- Input
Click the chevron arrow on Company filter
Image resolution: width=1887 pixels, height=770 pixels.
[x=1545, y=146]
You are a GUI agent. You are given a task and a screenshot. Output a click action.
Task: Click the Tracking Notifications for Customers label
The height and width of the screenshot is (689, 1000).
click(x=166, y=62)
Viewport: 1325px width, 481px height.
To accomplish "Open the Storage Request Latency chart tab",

* * *

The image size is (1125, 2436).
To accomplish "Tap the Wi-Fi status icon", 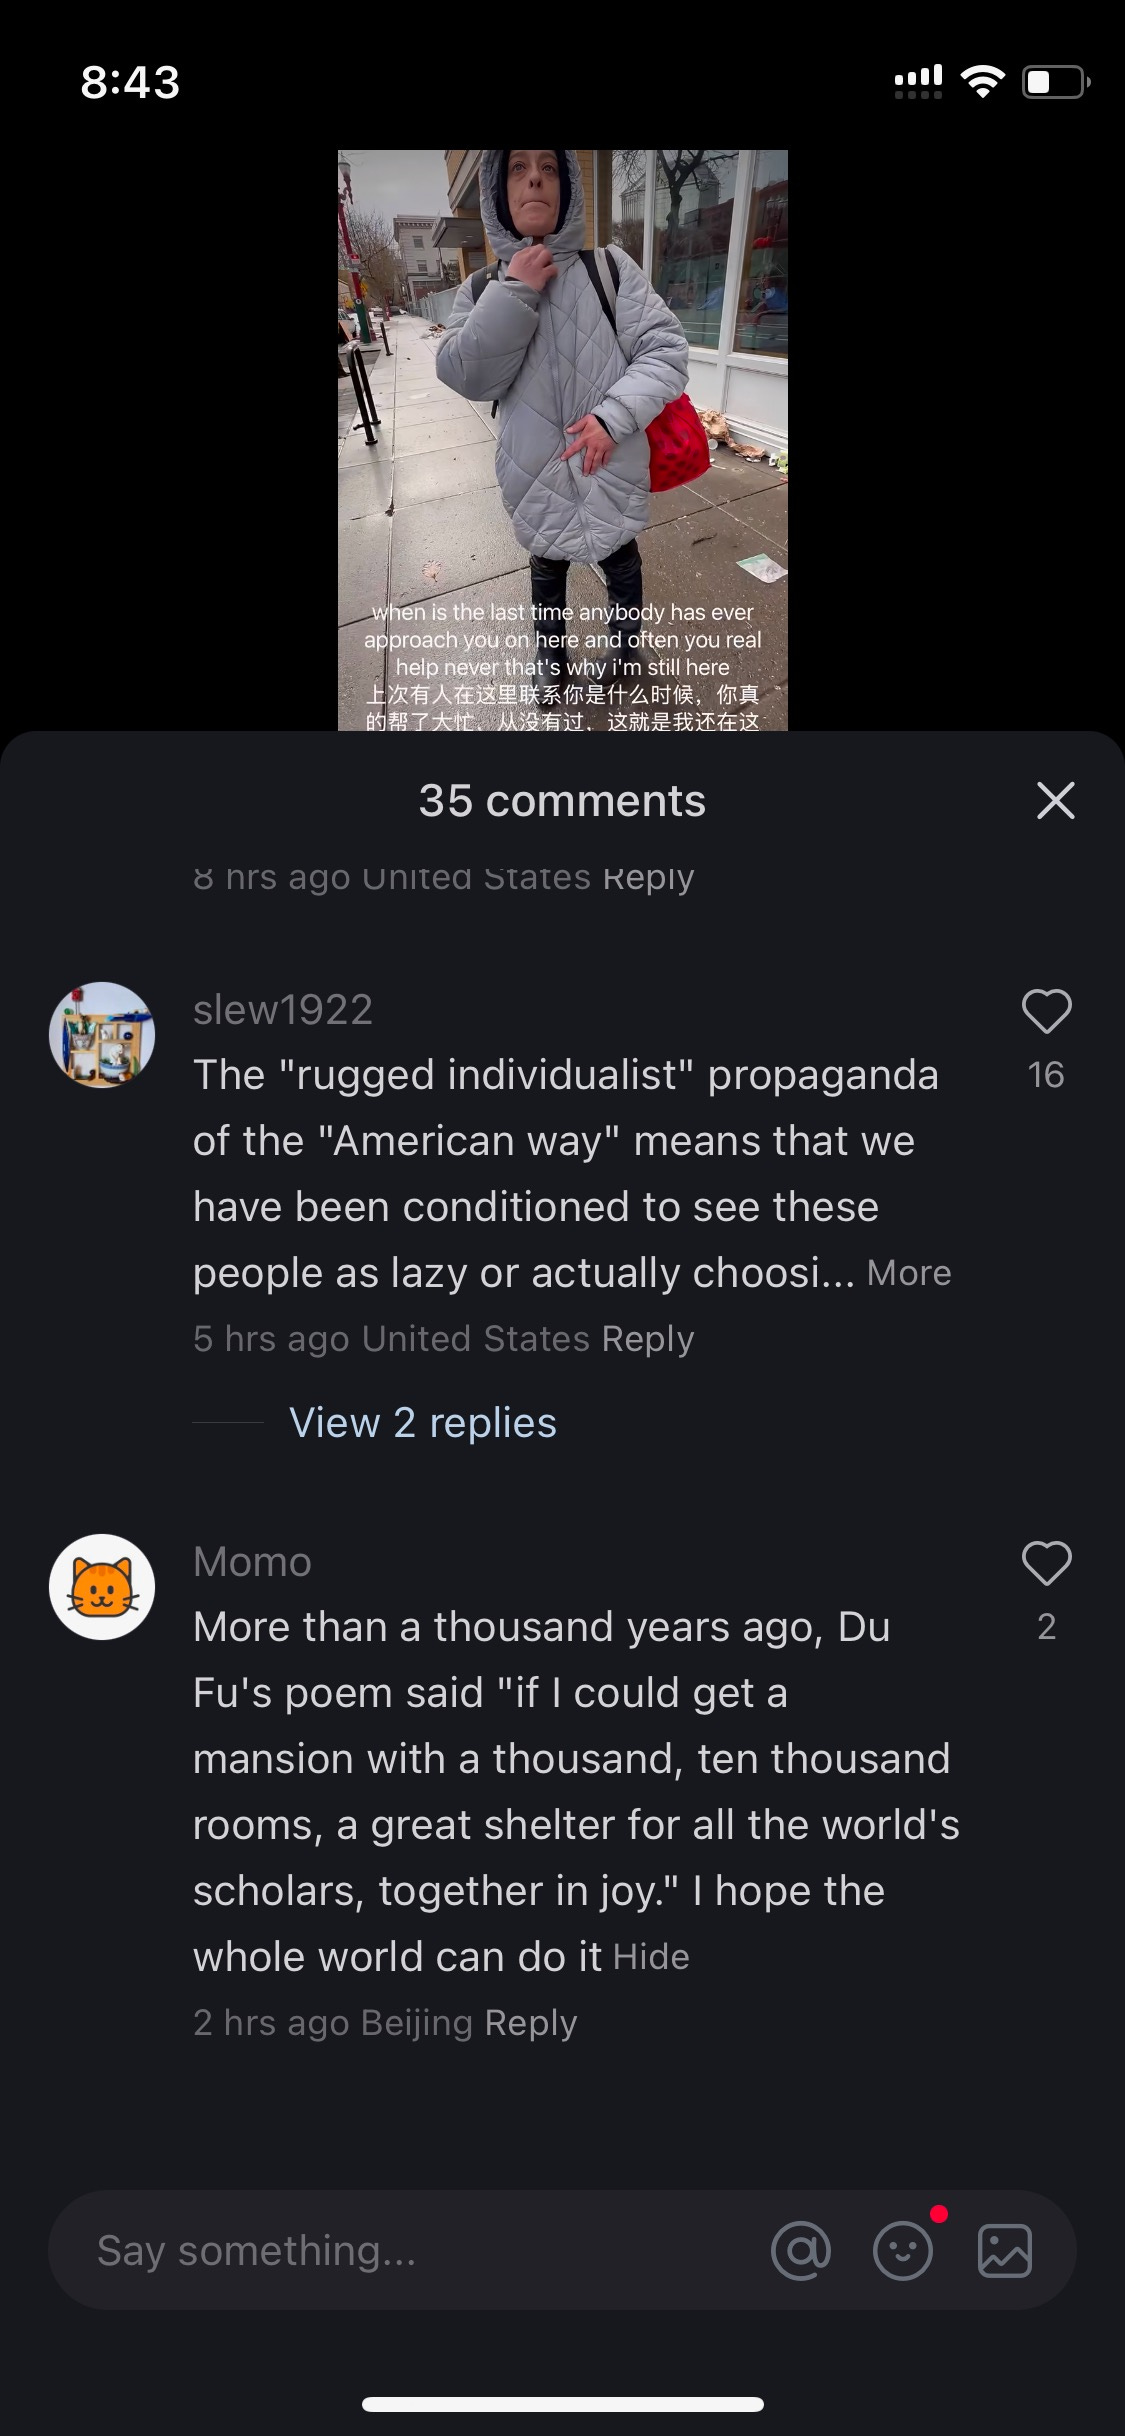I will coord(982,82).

...

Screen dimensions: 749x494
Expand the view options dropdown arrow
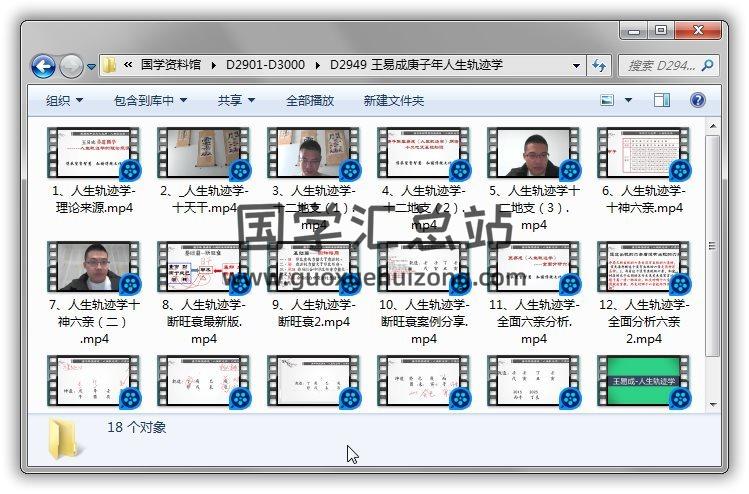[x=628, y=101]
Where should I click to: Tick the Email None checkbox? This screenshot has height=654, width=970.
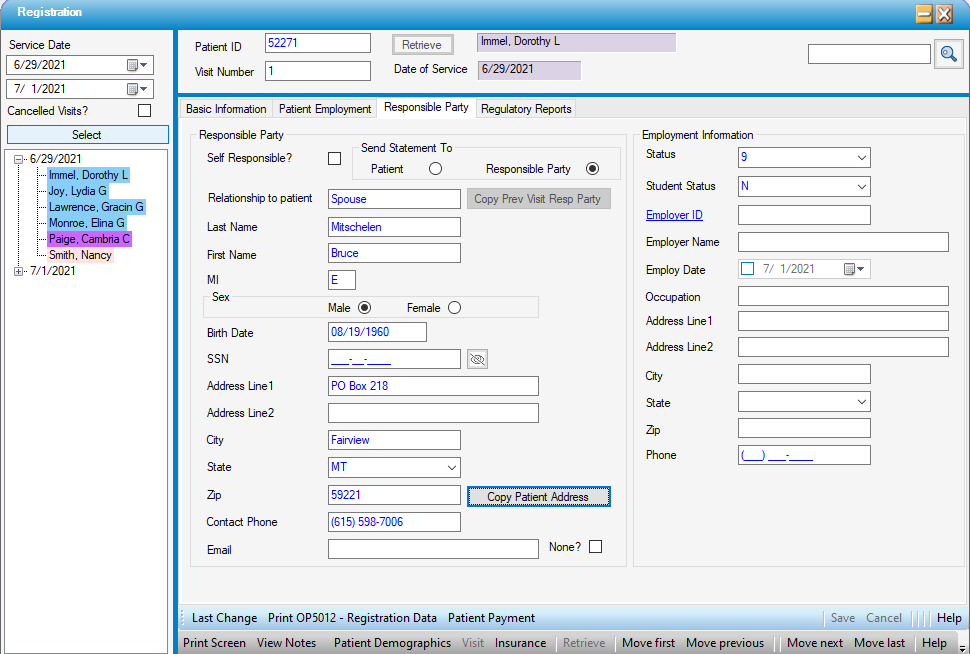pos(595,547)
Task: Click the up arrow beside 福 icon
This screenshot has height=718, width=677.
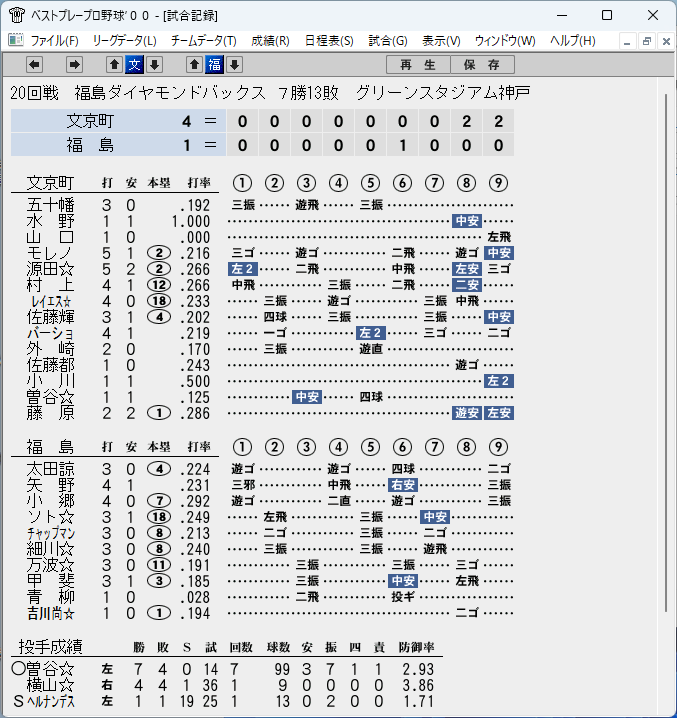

- Given request
Gather each line of the listing above that contains the string "width". Matching is case-sensitive.

- Reply
Image resolution: width=1887 pixels, height=770 pixels.
The height and width of the screenshot is (689, 1000).
Viewport: 1325px width, 481px height.
Where should I click to: Tick the Email None checkbox? This screenshot has height=654, width=970.
This screenshot has height=718, width=677.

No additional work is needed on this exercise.